Kernel panic with Jool v3.5.6 (kernel BUG at .../skbuff.h:1826)

toreanderson commented 7 years ago

Within 24 hours of each other two of our SIIT-DC BRs running SIIT Jool v3.5.2 on Ubuntu 14.04.5 with kernel 4.4.0-51-generic panicked in a very similar fashion. They had both been running stable for over half a year, so the incidents are highly suspect. Possibly another «packet of death» issue akin to issue #232?

The only information I have about it is the traces that were output to the serial console as they crashed:

Trace from SIIT-DC BR 1 Trace from SIIT-DC BR 2

Tore

ydahhrk commented 7 years ago

Fun times ahead. ^^"

Thanks. It's pretty safe to assume that it crashed here. The line is saying "throw a panic if len is less than data_len". The fact that data_len was nonzero (as both fields are unsigned) implies that the packet was paged. Whether a packet is paged or not depends on random factors, which unfortunately means that this is not likely going to be as deterministic as 242. But at least the bug can be traced back to very few packet fields.

When did you update to 3.5.2?

toreanderson commented 7 years ago

I upgraded on the 6th of December 2016 (to fix #232). Both servers had been running stable since then.

ydahhrk commented 7 years ago

Sorry; I'm still completely empty-handed. I didn't find anything strange by reviewing the code, and the new unit test reports nothing but happiness.

I'm wondering if you might be willing to run a custom version of 3.5.2 that would, instead of crashing, dump a bunch of additional information in the log and drop the packet. The reason why I'm hesitant to commit this enhancement to 3.5.4 is because the changes needed to pull this off are kernel-aware, and might therefore introduce new issues in other kernels.

(I'm probably being a crybaby. This kernel code hasn't changed at all for many years, and likely won't either for a long time...)

Did you update Jool to 3.5.3, and the kernel to the latest generic after the crash? If so, would you rather branch these changes off 3.5.3 instead of 3.5.2?

Aside:

When you say "within 24 hours of each other", could this by any chance be roughly the same amount of time that separated their activation? ie. Did you start the first BR, and then after 24 hours start the second one?

Are you using the atomic configuration feature?

toreanderson commented 7 years ago

I'd be happy to try running a version with extra debugging. Just give me a git revision to check out and I'll upgrade in my next available maintenance window.

I did not upgrade Jool following the crash (still running 3.5.2), but the kernel was upgraded to 4.4.0-79-generic after the crash. It will be upgraded to 4.4.0-81-generic (or anything newer that might come out in the mean time) on the next boot, unless you'd rather I didn't.

On December 6th the two nodes were booted five minutes after one another, they did not have the exact same uptime when crashing. To be specific, node A was booted on 2016-12-06 01:24 while node B was booted 01:29. Then node B was first to crash on 2017-06-10 16:52, followed by node A on 2017-06-11 00:15.

---

Rewrite the portion of the kernel panic thread that begins with the words "Fun times ahead." and ends with the words "few packet fields.", substituting "predictable" for "deterministic".

§ **Listing**
---

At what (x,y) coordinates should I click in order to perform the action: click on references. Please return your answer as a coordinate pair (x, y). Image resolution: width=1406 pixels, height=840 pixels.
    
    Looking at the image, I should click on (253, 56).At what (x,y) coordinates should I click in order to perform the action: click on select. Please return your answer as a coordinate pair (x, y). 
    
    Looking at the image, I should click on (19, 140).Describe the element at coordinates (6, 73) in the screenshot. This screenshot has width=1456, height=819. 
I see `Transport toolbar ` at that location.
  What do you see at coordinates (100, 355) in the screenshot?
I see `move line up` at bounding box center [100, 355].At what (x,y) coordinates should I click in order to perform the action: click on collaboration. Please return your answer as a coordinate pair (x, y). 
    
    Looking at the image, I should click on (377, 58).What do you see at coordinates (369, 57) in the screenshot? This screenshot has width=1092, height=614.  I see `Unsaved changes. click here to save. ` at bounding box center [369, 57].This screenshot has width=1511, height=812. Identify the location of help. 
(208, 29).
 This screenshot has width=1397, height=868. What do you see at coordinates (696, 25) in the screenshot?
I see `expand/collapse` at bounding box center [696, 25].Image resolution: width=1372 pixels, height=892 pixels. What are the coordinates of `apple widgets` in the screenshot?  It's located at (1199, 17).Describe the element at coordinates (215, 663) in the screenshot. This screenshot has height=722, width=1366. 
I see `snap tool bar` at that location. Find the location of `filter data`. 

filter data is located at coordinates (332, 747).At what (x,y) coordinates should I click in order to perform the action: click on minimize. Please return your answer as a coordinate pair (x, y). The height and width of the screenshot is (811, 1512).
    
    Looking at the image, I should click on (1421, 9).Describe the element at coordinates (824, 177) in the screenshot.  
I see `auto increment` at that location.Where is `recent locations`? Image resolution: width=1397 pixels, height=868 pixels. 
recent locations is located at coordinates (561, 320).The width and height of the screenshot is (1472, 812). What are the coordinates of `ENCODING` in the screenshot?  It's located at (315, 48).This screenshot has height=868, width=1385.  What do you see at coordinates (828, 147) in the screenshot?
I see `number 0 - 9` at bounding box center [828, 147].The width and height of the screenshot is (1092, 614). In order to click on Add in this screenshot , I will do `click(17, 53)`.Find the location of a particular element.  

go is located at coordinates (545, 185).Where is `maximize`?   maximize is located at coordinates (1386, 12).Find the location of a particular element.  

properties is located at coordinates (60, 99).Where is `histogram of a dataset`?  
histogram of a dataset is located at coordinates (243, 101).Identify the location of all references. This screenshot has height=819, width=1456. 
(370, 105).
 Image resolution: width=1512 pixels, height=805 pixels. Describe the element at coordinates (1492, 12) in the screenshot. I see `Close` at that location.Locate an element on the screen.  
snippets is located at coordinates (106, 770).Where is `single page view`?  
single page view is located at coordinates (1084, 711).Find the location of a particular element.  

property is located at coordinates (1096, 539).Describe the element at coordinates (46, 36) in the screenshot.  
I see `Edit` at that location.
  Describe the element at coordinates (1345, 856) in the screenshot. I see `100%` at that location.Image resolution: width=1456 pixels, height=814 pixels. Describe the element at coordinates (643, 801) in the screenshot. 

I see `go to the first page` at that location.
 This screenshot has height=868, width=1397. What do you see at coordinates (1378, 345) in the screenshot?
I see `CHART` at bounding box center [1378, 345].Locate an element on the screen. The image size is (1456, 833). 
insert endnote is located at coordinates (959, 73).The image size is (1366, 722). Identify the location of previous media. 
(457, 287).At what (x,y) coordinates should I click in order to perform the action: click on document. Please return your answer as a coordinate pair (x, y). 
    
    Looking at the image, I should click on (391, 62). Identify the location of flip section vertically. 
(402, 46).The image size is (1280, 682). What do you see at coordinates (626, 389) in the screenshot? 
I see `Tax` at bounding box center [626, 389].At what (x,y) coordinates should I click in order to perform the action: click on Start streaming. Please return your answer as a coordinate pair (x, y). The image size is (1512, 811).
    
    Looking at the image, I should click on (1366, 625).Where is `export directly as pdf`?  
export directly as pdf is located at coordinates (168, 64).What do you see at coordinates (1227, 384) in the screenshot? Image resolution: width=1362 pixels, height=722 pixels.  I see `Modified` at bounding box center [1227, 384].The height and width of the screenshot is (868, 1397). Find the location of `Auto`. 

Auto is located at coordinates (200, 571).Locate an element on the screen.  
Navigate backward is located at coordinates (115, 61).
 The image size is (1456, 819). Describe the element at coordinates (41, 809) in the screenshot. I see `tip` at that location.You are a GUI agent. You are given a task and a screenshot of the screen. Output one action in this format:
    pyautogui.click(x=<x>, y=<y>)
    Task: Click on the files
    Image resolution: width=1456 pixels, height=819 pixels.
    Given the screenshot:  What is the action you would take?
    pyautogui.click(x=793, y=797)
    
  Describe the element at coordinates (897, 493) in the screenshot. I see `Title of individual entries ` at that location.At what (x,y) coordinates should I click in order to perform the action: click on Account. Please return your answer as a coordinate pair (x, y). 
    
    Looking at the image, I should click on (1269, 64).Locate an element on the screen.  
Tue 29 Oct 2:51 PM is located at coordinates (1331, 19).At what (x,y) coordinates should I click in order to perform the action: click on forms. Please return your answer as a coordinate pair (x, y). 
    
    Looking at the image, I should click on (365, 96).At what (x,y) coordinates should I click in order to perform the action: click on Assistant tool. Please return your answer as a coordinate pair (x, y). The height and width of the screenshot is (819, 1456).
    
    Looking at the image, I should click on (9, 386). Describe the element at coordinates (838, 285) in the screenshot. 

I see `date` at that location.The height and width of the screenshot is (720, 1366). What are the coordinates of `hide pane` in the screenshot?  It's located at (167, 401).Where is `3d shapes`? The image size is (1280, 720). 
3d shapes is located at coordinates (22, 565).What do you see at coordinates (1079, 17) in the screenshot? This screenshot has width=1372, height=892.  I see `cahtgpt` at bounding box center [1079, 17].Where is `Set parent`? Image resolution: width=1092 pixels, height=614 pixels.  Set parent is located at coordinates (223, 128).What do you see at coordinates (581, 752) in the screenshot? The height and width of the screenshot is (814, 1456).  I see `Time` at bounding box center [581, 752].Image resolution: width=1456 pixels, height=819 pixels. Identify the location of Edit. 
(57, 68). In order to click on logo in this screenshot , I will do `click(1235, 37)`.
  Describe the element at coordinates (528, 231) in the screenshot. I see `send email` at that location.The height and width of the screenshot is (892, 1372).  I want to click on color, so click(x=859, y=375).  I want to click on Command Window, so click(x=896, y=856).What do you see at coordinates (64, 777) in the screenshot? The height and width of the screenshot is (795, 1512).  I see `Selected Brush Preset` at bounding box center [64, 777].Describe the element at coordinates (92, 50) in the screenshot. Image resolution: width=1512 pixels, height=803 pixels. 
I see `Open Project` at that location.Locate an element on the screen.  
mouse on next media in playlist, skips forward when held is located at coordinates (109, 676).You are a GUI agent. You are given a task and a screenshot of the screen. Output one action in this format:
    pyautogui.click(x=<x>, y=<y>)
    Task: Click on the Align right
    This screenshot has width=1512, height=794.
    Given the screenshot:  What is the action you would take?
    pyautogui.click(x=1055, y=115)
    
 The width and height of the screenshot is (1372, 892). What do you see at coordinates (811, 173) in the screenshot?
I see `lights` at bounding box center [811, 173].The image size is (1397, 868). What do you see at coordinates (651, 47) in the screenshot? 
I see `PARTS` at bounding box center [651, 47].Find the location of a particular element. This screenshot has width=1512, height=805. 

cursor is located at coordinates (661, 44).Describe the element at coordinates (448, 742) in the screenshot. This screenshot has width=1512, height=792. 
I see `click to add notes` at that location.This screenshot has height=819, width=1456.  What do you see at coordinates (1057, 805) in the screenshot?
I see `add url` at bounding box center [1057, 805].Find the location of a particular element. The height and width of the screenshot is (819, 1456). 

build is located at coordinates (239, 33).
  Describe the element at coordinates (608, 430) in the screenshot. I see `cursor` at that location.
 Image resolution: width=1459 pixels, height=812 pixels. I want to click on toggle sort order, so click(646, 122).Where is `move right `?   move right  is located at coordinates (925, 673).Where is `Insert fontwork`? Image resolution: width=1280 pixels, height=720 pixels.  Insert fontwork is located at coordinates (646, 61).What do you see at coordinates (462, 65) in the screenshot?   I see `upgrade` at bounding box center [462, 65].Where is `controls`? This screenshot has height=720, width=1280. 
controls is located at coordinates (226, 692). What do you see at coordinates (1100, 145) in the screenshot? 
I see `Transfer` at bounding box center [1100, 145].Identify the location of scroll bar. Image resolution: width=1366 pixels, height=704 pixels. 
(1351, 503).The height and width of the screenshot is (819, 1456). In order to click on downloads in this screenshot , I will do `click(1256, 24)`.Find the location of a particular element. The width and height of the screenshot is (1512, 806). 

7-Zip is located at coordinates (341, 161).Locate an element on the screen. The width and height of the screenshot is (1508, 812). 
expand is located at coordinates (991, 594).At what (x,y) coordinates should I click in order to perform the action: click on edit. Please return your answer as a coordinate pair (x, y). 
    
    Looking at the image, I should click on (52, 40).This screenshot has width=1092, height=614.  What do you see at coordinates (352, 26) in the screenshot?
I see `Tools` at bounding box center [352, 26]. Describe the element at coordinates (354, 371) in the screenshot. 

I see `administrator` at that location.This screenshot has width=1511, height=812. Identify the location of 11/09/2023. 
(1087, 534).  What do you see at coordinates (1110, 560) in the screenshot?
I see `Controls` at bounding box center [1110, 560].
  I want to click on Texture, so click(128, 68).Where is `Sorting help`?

---

§ **Finished exercise**
Fun times ahead. ^^"

Thanks. It's pretty safe to assume that it crashed here. The line is saying "throw a panic if len is less than data_len". The fact that data_len was nonzero (as both fields are unsigned) implies that the packet was paged. Whether a packet is paged or not depends on random factors, which unfortunately means that this is not likely going to be as predictable as 242. But at least the bug can be traced back to very few packet fields.